- _WHAT YOU SHOULD DO_:
Select all lines in the records that include "ایمیل".

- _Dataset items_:
┌──
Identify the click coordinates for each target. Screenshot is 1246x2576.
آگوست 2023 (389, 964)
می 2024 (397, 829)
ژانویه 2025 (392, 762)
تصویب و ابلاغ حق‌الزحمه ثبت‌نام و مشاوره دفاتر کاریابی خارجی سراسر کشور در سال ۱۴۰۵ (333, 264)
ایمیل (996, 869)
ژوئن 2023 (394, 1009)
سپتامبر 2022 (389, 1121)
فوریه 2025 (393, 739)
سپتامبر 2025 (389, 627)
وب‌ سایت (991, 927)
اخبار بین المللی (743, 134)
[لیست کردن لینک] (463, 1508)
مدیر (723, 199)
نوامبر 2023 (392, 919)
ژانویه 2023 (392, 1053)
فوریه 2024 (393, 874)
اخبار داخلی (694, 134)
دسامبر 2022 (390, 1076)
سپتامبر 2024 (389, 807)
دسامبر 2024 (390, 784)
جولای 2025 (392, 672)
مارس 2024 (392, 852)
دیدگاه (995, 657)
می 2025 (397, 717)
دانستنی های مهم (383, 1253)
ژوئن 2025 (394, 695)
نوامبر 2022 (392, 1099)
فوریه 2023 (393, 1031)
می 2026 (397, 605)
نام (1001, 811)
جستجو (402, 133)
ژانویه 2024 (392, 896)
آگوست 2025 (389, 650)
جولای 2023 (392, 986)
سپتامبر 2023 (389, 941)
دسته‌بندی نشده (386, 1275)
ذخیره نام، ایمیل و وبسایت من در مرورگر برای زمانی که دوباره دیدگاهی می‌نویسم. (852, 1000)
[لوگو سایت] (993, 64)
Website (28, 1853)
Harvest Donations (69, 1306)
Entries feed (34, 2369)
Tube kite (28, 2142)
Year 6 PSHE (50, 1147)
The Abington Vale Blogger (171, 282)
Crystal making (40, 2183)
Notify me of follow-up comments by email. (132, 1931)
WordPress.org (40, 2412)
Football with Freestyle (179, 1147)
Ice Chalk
└──
- _REPLY TO THE EXERCISE_:
ایمیل (996, 869)
ذخیره نام، ایمیل و وبسایت من در مرورگر برای زمانی که دوباره دیدگاهی می‌نویسم. (852, 1000)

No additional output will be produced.